La ministra Gelmini invece, confidandosi con Bisignani, risulta seriamente preoccupata per gli attacchi a Fini da parte del Giornale, il cui direttore Sallusti è fidanzato con la Santanchè, che ne è l’ispiratrice: “Tutta questa storia finirà con un governo del cazzo di Draghi. Ci stanno portando nel baratro, dobbiamo agganciare Montezemolo”.

E’ stato Bisignani – come lui stesso ha raccontato ai pubblici ministeri di Napoli – il consigliere e il protettore della Santanchè facendola entrare nel governo e facendole prendere la concessionaria di pubblicità Visibilia dei quotidiani Libero e il Riformista, trovandole pure clienti come Eni, Enel e Poste.

Santanchè peraltro descritta a Bisignani dal socio di lei Briatore come “una spietata, che non te la levi di torno…” 

Bisignani, parlando con Ronchi, in una telefonata si dice preoccupato che si vada a un governo Tremonti: quello che conta è avere nei posti chiave sempre degli utili idioti, perché “se ti tirano fuori dal cilindro uno fichissimo, poi non puoi neanche dirgli niente, no?”

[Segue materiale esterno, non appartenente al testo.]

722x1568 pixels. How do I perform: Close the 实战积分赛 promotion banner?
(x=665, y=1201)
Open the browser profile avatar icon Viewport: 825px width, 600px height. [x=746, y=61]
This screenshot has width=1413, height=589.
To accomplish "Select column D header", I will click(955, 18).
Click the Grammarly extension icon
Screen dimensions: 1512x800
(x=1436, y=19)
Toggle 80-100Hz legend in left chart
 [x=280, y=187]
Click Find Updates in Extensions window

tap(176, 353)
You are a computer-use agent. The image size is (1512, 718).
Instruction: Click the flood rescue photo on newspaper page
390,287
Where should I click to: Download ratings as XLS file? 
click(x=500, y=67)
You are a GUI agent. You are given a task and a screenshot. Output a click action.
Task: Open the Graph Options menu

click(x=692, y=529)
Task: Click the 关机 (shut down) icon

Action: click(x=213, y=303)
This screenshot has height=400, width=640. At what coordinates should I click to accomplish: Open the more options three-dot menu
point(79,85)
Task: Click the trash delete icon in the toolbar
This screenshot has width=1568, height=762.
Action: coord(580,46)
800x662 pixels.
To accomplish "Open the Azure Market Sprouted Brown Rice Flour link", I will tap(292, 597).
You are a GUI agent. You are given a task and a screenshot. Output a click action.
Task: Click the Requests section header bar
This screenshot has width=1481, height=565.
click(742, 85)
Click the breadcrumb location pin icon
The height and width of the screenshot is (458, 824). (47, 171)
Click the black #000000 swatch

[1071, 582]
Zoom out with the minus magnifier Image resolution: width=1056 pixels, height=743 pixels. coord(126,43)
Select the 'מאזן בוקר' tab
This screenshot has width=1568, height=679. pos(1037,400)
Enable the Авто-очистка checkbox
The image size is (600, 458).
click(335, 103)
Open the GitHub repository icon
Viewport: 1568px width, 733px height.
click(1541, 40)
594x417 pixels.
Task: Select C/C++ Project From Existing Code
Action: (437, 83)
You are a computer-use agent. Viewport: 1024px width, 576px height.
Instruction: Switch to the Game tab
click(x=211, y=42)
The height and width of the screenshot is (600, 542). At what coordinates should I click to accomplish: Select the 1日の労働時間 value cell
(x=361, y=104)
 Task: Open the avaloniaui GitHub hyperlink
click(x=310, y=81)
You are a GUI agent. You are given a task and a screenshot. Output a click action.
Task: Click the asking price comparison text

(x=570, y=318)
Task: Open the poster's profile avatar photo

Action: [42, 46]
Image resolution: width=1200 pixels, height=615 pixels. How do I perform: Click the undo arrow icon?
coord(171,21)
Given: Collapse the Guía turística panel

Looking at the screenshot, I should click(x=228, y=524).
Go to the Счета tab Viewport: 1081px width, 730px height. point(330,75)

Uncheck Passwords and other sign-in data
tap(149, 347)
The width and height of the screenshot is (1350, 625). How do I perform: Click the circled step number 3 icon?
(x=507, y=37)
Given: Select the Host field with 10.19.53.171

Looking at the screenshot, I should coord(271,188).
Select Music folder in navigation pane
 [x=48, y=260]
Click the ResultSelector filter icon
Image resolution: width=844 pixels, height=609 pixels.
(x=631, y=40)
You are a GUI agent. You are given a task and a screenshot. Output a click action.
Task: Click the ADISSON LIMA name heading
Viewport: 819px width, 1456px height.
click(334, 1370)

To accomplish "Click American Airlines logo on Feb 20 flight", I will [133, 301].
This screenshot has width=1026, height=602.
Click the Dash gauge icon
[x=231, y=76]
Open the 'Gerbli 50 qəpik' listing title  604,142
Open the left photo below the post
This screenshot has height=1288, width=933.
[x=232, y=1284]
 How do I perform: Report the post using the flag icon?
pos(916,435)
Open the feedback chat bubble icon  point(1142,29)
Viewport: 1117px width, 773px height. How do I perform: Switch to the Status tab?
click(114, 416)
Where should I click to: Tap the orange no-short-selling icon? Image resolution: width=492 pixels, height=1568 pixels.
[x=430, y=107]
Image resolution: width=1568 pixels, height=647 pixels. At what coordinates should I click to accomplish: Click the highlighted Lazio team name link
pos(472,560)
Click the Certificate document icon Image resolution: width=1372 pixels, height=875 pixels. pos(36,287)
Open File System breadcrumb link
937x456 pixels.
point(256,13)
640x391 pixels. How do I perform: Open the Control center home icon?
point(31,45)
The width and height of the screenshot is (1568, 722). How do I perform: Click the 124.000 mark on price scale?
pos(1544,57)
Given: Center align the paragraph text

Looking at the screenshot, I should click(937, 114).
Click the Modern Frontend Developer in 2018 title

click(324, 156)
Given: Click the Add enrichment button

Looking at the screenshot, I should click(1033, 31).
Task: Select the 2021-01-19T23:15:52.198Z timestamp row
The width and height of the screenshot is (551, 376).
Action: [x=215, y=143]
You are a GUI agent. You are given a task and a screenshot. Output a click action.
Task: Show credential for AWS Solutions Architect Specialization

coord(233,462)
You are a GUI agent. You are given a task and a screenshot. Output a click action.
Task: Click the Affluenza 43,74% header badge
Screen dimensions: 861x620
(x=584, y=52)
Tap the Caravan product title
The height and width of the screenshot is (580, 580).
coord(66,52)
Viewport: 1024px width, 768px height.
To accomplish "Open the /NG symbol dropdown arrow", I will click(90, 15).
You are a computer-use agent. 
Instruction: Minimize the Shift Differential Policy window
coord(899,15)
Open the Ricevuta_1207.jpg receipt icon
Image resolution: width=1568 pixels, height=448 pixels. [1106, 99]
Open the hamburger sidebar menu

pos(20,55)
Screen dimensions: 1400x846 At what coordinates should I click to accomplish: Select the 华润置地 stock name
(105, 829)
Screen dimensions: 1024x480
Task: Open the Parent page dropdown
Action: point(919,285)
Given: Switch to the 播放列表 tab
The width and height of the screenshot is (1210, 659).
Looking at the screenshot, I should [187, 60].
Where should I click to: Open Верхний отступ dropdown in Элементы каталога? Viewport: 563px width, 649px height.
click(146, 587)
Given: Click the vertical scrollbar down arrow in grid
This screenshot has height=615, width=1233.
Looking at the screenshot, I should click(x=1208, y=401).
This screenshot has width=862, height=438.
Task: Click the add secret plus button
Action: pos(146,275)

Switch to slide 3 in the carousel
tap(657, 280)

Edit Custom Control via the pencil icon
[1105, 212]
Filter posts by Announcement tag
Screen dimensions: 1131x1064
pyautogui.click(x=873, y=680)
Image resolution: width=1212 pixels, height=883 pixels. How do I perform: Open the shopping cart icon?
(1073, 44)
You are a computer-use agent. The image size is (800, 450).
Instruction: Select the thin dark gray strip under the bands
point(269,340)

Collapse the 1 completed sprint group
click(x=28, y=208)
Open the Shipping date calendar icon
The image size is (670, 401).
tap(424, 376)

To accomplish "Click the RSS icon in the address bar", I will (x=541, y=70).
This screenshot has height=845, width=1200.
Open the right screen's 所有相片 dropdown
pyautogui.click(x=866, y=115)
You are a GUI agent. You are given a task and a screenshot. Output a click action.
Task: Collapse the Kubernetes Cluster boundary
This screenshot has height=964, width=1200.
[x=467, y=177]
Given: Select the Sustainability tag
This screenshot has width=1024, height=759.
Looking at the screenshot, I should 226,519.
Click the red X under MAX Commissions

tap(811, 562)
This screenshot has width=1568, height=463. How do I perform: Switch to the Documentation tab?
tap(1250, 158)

Come consulente aziendale Bisignani aveva rapporti con palazzo Chigi, Opus Dei, Eni e giornali vari, Ferrovie dello Stato, Servizi segreti; come faccendiere politico con gran parte dei berluscones e con tutti quelli aderenti alla corrente Liberamente. Ora stanno emergendo gli utili idioti.

Sembra che la Lega fosse all’oscuro delle manovre di Bisignani: Castelli ha commentato di aver sempre avuto “la percezione di un potere non definito che non risiedeva solo a Palazzo Chigi”…

E il figlio di La Russa ha chiesto al padre: “Papà ma chi cavolo è questo Bisignani?”

Anche noi, gente comune, avevamo da tempo i sospetti di Castelli e non sapevamo dell’esistenza di Bisignani fino alla settimana scorsa. E siamo solo all’inizio delle rivelazioni. Insomma un giornalista radiato dall’ordine, con una condanna passata in giudicato, faceva il gran burattinaio del governo? Rispettato da tutti perché aveva le mani in pasta in tante cose, sceglieva proprio quelli che poteva manipolare meglio per sistemarli nei posti chiave del potere.

Viene a galla la pochezza di questa classe politica. Tutti parlano male di tutti, o meglio: lo sputtanamento è generale. Finora ci eravamo sentiti idioti noi a non riuscire a fare un minimo di carriera, vedendo che delle persone piuttosto ignoranti e non brillanti conquistavano invece posti nel Paese. Ora abbiamo capito che il requisito è proprio questo, oltre ad essere disposti a tutto: a fregare e servire, a leccare e imbrogliare, a distruggere e prostituirsi. La sensazione però è di scoramento, perché casa nostra, l’Italia, è infestata da imbroglioni, magnaccia, banditi. 

Tutti si aspettano da Draghi, appena approdato alla presidenza della Banca centrale europea che salvi l’euro. Forse era meglio che restasse qui e salvasse l’Italia. Invece siamo nelle mani di Tremonti che sta studiano come aumentare l’iva ai lavoratori autonomi e parasubordinati, che non hanno alcun sostegno sindacale, al fine di far la manovra da 40 miliardi necessaria al Paese. Intanto le intoccabili spese della Camera si aggirano a un miliardo l’anno. Ci sfuggono per ora quelle del governo, ma ci chiediamo cosa se ne faccia il ministro Alfano di 4 guardie del corpo, che peraltro hanno tutti i ministri. Suvvia cari ministri, siamo in democrazia, ma se temete tanto che la gente vi faccia fuori chi ve lo fa fare?